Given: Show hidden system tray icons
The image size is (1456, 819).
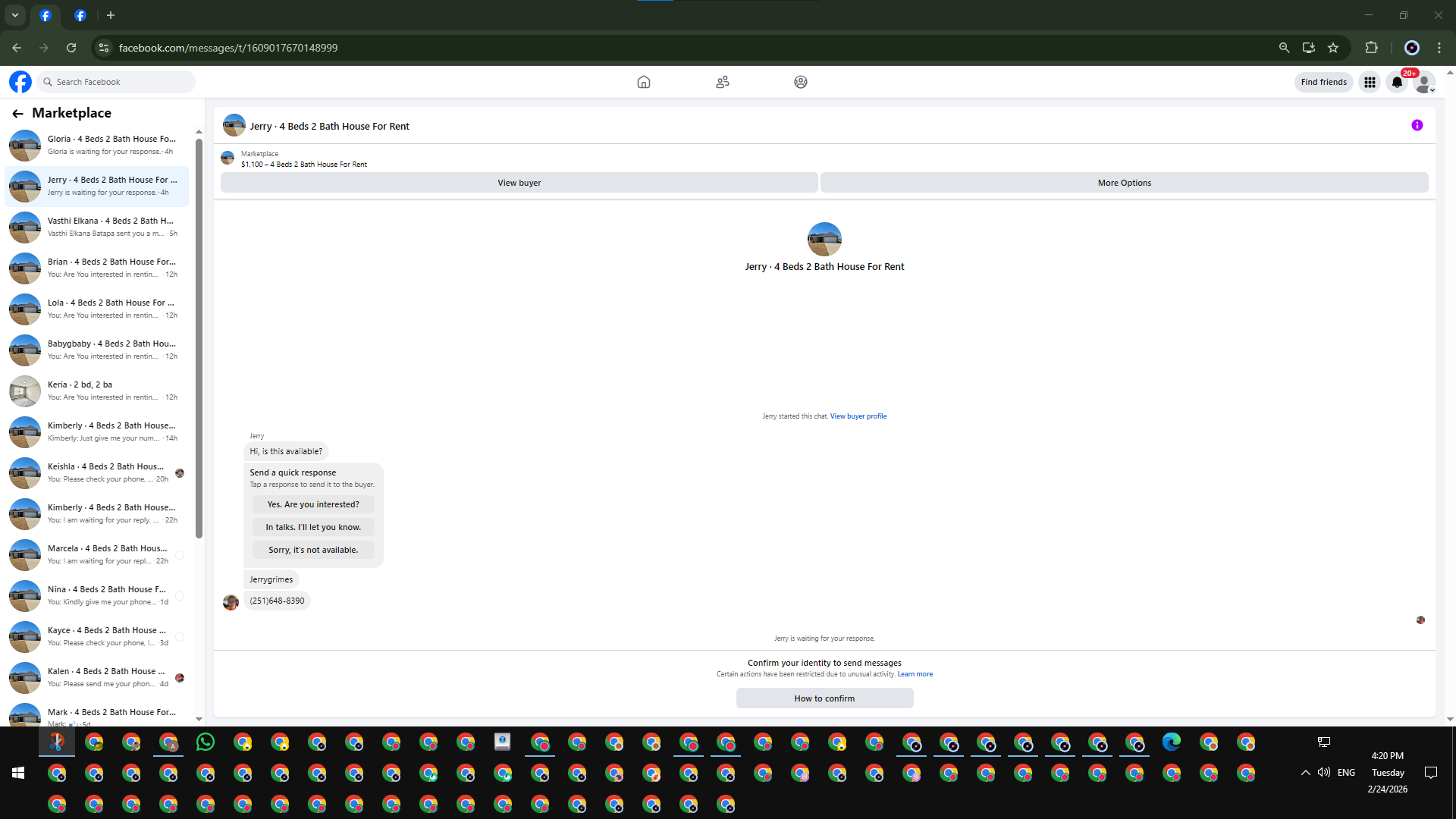Looking at the screenshot, I should pos(1305,773).
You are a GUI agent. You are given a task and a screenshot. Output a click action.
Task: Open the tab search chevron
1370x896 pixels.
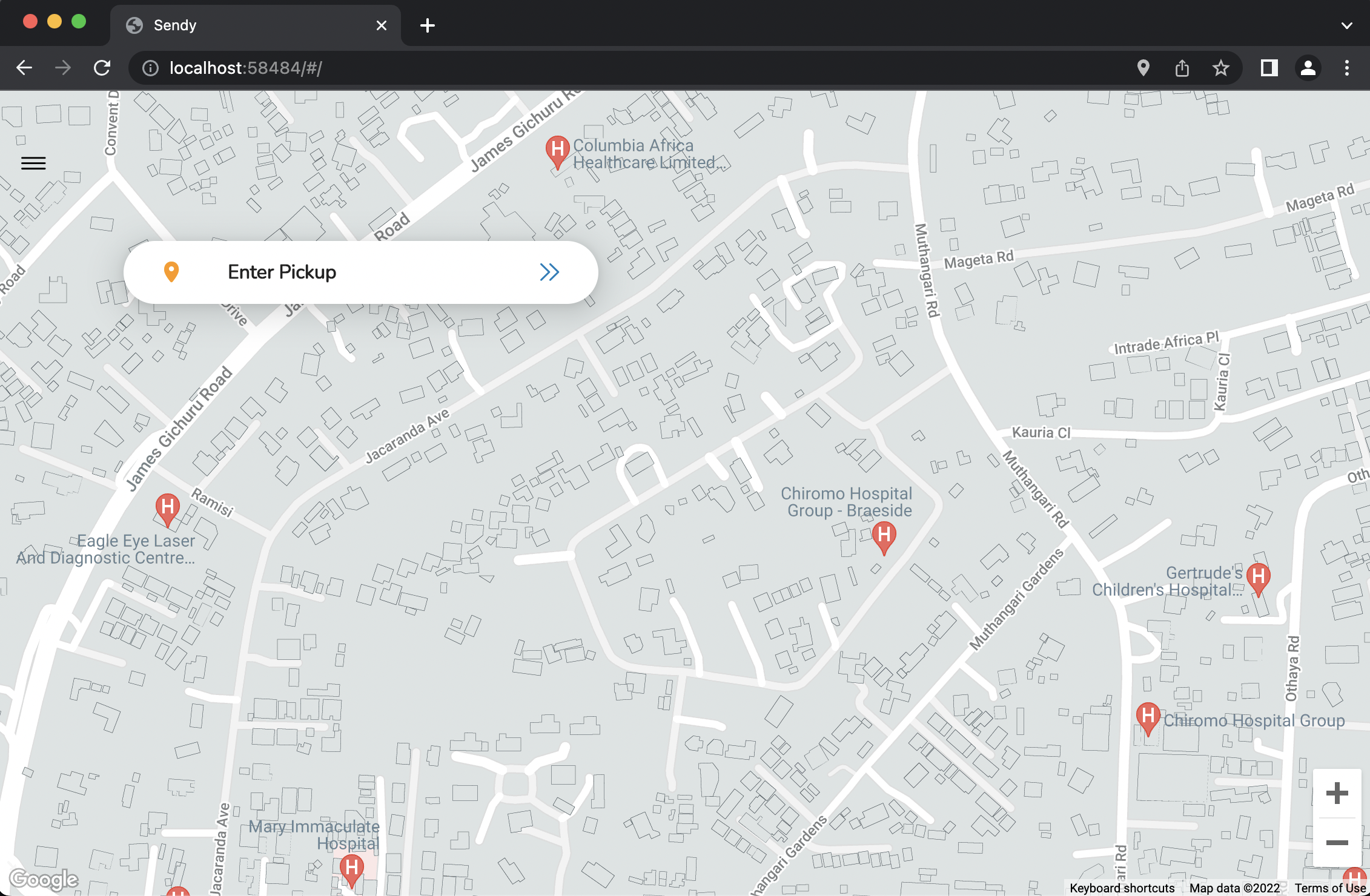(x=1347, y=25)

About this exercise:
Reproduce the records above exactly, but only from the line containing "Task: Open the tab search chevron" through the last line, both included, and without any pictures.

Expected answer:
Task: Open the tab search chevron
1370x896 pixels.
(x=1347, y=25)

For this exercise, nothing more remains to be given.